▶ PROBLEMS
**A)** In the LTE random access post, how many samples make up each bin?
**B)** Please extract the part of the LTE random access post that starts at the words "bins.m -> each" and stops after "same bin 60.".

▶ TEXT PASSAGE

[start]

I am simulating the LTE random access procedure, which consists of 4 steps, in this procedure two or more user computers can choose the same preamble and in step 3 there is a collision because the base station did not detect that two or more user computers they chose the same preamble this is called (multiplicity).
the base station (eNB) periodically reports 64 preambles to the user equipments (UE).
**********************
attached files.
power delay profile.m -> is a vector of 1536 samples and is divided into 64 bins (vertical lines) that simulate the 64 preambles. The peaks show the arrival of the user equipment (UE) towards the base station in a certain time, X axis.
bins.m -> each bin is divided into 24 samples, 24 * 64 = 1536.
This simulates the 64 preambles, therefore in the power delay profile graph the peaks show that there are 2 users who chose the 60 preamble out of the 64 available and transmitted the same preamble, therefore they are within the same bin 60.
Simulation scenario: place a user very close to the base station and another one further away from the base station, then they arrive at the base station at different times.
So far my algorithm manages to detect or identify that two users chose and transmitted the same preamble because they are within the same BIN, and if the peak exceeds a threshold.
Now I need to code an algorithm that identifies that if these peaks that are within the same BIN are separated by at least 4 or 5 or 6 samples, that will be a variable that I choose, for example samplevariable = 5;
So we know that the power delay profile is divided into 64 BINS and each BIN is divided into 24 samples.
************************
algorithm to encode.

[end]

▶ COLLECTED DATA

[start]

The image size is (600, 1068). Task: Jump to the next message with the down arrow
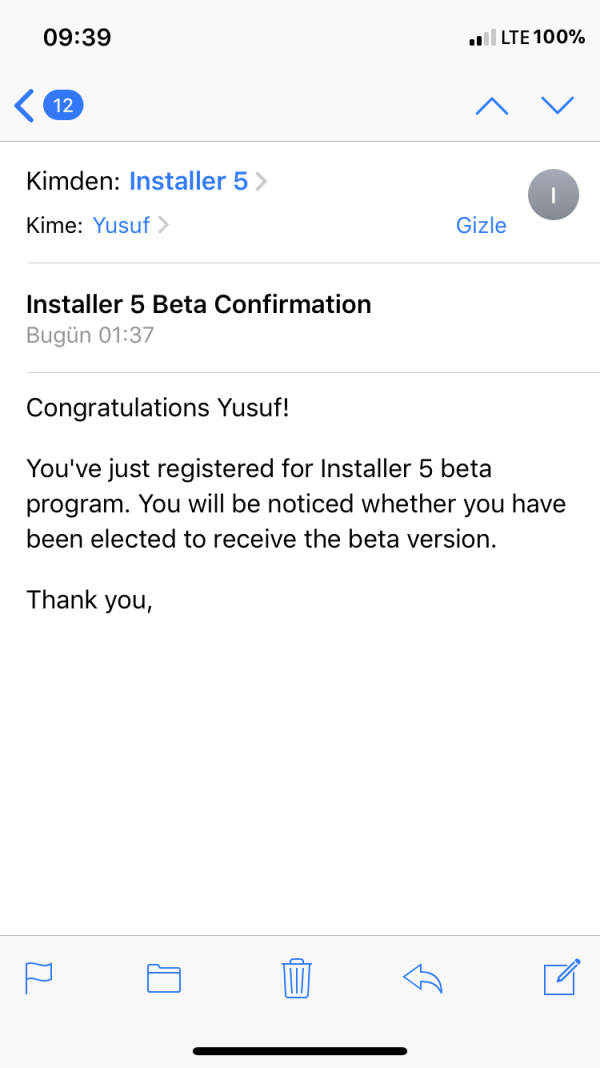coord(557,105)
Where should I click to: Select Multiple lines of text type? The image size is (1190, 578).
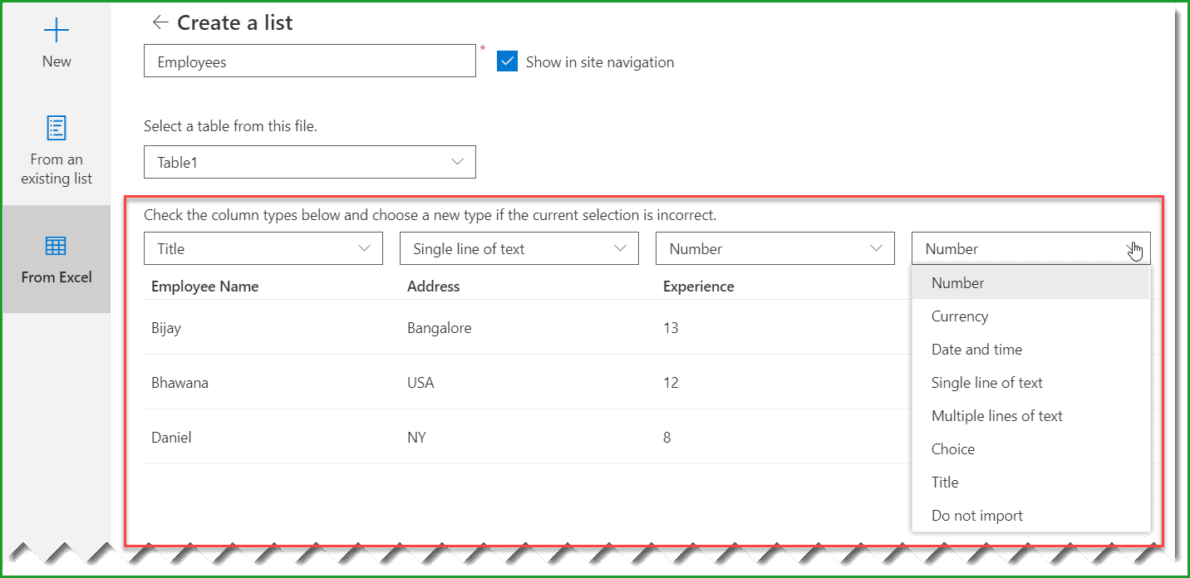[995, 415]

[end]

▶ SOLUTIONS TO THE PROBLEMS
**A)** 24 samples.

**B)**
bins.m -> each bin is divided into 24 samples, 24 * 64 = 1536.
This simulates the 64 preambles, therefore in the power delay profile graph the peaks show that there are 2 users who chose the 60 preamble out of the 64 available and transmitted the same preamble, therefore they are within the same bin 60.